Collected data
----

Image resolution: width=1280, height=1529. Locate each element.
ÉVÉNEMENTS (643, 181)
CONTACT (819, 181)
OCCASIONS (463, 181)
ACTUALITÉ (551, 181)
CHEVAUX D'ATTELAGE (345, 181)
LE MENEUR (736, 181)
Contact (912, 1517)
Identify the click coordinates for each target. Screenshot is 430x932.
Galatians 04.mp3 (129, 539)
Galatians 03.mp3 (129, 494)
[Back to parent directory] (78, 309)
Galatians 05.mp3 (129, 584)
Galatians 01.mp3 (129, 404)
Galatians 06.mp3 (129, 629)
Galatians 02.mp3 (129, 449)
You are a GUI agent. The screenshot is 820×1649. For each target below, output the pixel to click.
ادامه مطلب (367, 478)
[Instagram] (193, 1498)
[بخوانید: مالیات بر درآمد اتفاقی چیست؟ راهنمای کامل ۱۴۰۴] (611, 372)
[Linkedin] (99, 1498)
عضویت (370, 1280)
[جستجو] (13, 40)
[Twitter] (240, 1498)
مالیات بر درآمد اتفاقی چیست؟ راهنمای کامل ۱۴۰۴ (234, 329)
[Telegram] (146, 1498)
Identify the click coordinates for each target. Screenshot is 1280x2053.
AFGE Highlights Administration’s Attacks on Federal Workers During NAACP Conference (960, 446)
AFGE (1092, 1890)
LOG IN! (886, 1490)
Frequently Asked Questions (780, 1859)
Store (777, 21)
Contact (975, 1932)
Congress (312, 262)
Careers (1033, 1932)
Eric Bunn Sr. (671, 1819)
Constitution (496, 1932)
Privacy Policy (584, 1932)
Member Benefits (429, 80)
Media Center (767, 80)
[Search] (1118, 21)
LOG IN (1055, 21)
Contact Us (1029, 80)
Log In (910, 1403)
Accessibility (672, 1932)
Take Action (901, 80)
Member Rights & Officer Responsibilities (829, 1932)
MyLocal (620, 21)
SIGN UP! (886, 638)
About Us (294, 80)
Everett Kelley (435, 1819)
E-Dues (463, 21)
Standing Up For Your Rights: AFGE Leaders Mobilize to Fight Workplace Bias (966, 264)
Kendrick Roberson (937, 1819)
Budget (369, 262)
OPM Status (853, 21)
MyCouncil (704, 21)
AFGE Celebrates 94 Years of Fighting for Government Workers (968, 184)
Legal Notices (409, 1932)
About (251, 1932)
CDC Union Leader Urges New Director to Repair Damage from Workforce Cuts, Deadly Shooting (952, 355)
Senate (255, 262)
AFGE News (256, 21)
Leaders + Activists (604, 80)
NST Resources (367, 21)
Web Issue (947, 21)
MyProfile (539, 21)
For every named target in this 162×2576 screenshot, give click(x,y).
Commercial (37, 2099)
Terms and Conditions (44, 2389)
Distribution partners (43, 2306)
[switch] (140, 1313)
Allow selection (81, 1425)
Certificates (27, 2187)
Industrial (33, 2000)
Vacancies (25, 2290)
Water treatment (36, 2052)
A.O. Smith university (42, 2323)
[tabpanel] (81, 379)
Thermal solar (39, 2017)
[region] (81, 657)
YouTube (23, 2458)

----

### EXERCISE INSTRUCTIONS
All records must be repeated exactly, with none skipped.

### YOUR SOLUTION
Image resolution: width=1280, height=1529. Locate each element.
ÉVÉNEMENTS (643, 181)
CONTACT (819, 181)
OCCASIONS (463, 181)
ACTUALITÉ (551, 181)
CHEVAUX D'ATTELAGE (345, 181)
LE MENEUR (736, 181)
Contact (912, 1517)
Identify the click coordinates for each target. Screenshot is 430x932.
Galatians 04.mp3 (129, 539)
Galatians 03.mp3 (129, 494)
[Back to parent directory] (78, 309)
Galatians 05.mp3 (129, 584)
Galatians 01.mp3 (129, 404)
Galatians 06.mp3 (129, 629)
Galatians 02.mp3 (129, 449)
You are a GUI agent. The screenshot is 820×1649. For each target below, output the pixel to click.
ادامه مطلب (367, 478)
[Instagram] (193, 1498)
[بخوانید: مالیات بر درآمد اتفاقی چیست؟ راهنمای کامل ۱۴۰۴] (611, 372)
[Linkedin] (99, 1498)
عضویت (370, 1280)
[جستجو] (13, 40)
[Twitter] (240, 1498)
مالیات بر درآمد اتفاقی چیست؟ راهنمای کامل ۱۴۰۴ (234, 329)
[Telegram] (146, 1498)
Identify the click coordinates for each target. Screenshot is 1280x2053.
AFGE Highlights Administration’s Attacks on Federal Workers During NAACP Conference (960, 446)
AFGE (1092, 1890)
LOG IN! (886, 1490)
Frequently Asked Questions (780, 1859)
Store (777, 21)
Contact (975, 1932)
Congress (312, 262)
Careers (1033, 1932)
Eric Bunn Sr. (671, 1819)
Constitution (496, 1932)
Privacy Policy (584, 1932)
Member Benefits (429, 80)
Media Center (767, 80)
[Search] (1118, 21)
LOG IN (1055, 21)
Contact Us (1029, 80)
Log In (910, 1403)
Accessibility (672, 1932)
Take Action (901, 80)
Member Rights & Officer Responsibilities (829, 1932)
MyLocal (620, 21)
SIGN UP! (886, 638)
About Us (294, 80)
Everett Kelley (435, 1819)
E-Dues (463, 21)
Standing Up For Your Rights: AFGE Leaders Mobilize to Fight Workplace Bias (966, 264)
Kendrick Roberson (937, 1819)
Budget (369, 262)
OPM Status (853, 21)
MyCouncil (704, 21)
AFGE Celebrates 94 Years of Fighting for Government Workers (968, 184)
Legal Notices (409, 1932)
About (251, 1932)
CDC Union Leader Urges New Director to Repair Damage from Workforce Cuts, Deadly Shooting (952, 355)
Senate (255, 262)
AFGE News (256, 21)
Leaders + Activists (604, 80)
NST Resources (367, 21)
Web Issue (947, 21)
MyProfile (539, 21)
For every named target in this 162×2576 screenshot, give click(x,y).
Commercial (37, 2099)
Terms and Conditions (44, 2389)
Distribution partners (43, 2306)
[switch] (140, 1313)
Allow selection (81, 1425)
Certificates (27, 2187)
Industrial (33, 2000)
Vacancies (25, 2290)
Water treatment (36, 2052)
A.O. Smith university (42, 2323)
[tabpanel] (81, 379)
Thermal solar (39, 2017)
[region] (81, 657)
YouTube (23, 2458)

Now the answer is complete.